The piece in question today is by Mr Mansoor Ijaz, and the author takes no time letting readers know his agenda in the title of his column, ‘Time to take on Pakistan’s jihadist spies’.

ISI embodies the scourge of radicalism that has become a cornerstone of Pakistan’s foreign policy. The time has come for America to take the lead in shutting down the political and financial support that sustains an organ of the Pakistani state that undermines global antiterrorism efforts at every turn.

But Mr Ijaz is not here to bury the ISI only. Actually, he’s brought a little bit for everyone’s tastes, and he cleverly begins his column not by attacking ISI head on, but by telling a most incredible tale about the civilians also.

According to Mansoor Ijaz,

Early on May 9, a week after US Special Forces stormed the hideout of Osama bin Laden and killed him, a senior Pakistani diplomat telephoned me with an urgent request.

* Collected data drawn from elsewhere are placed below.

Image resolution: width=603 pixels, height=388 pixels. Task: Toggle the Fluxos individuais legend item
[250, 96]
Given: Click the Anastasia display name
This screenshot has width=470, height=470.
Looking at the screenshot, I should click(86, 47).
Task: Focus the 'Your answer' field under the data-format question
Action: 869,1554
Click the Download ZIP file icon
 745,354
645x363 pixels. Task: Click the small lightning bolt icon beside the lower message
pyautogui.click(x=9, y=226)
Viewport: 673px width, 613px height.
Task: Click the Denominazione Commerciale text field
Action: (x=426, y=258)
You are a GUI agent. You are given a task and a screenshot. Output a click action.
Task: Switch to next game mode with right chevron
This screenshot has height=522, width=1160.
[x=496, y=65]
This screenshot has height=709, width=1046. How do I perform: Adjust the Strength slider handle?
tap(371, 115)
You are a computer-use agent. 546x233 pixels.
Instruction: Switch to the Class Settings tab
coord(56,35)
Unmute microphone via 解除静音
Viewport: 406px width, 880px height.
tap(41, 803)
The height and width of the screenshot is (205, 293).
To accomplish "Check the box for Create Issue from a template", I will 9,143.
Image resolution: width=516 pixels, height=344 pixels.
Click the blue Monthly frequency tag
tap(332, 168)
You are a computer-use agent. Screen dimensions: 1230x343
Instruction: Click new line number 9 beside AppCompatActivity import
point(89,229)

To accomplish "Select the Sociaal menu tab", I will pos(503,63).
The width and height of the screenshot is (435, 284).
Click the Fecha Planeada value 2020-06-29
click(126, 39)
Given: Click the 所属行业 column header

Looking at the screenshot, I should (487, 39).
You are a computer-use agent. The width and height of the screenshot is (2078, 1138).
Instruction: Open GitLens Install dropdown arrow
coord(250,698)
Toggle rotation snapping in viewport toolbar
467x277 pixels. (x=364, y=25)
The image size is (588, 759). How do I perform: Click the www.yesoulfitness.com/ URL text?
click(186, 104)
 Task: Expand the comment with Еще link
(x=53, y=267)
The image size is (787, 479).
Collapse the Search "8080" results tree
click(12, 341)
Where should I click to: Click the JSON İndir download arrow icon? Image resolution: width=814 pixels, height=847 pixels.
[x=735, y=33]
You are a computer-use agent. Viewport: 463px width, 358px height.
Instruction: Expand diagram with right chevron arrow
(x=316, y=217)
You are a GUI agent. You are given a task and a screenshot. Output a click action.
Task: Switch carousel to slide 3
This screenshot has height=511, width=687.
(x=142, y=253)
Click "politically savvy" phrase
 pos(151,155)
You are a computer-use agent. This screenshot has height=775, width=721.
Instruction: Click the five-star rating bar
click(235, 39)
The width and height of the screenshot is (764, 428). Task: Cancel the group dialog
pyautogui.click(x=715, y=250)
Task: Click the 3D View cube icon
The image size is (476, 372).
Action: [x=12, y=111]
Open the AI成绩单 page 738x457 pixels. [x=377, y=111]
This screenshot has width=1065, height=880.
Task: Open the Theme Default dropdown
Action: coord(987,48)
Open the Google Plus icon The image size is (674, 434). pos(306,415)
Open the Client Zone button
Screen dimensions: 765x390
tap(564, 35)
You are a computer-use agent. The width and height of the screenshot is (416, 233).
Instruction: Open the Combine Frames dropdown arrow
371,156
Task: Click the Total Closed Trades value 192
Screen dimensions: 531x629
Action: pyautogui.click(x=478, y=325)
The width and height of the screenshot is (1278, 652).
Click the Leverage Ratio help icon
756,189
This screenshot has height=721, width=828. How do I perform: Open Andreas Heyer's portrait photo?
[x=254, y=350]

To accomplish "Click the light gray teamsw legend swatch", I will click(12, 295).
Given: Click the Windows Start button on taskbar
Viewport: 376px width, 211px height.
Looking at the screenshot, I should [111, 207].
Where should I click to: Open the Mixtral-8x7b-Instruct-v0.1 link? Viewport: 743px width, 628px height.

Asif Ali Zardari, Pakistan’s president, needed to communicate a message to White House national security officials that would bypass Pakistan’s military and intelligence channels.

The message? “He needed an American fist on his army chief’s desk to end any misguided notions of a coup – and fast”.

That’s right. Fearing an imminent coup, Pakistan’s president wanted to get a message to the President Barack Obama. So he called a diplomat and asked him to call…Mansoor Ijaz? Even Nicholas Schmidle had the humility not to name himself as the killer of Osama bin Laden.

If Nicholas Schmidle was writing the screenplay for Hollywood’s next war thriller, though, Mr Ijaz has penned a worthy sequel.

In a flurry of phone calls and emails over two days a memorandum was crafted that included a critical offer from the Pakistani president to the Obama administration: “The new national security team will eliminate Section S of the ISI charged with maintaining relations to the Taliban, Haqqani network, etc. This will dramatically improve relations with Afghanistan.”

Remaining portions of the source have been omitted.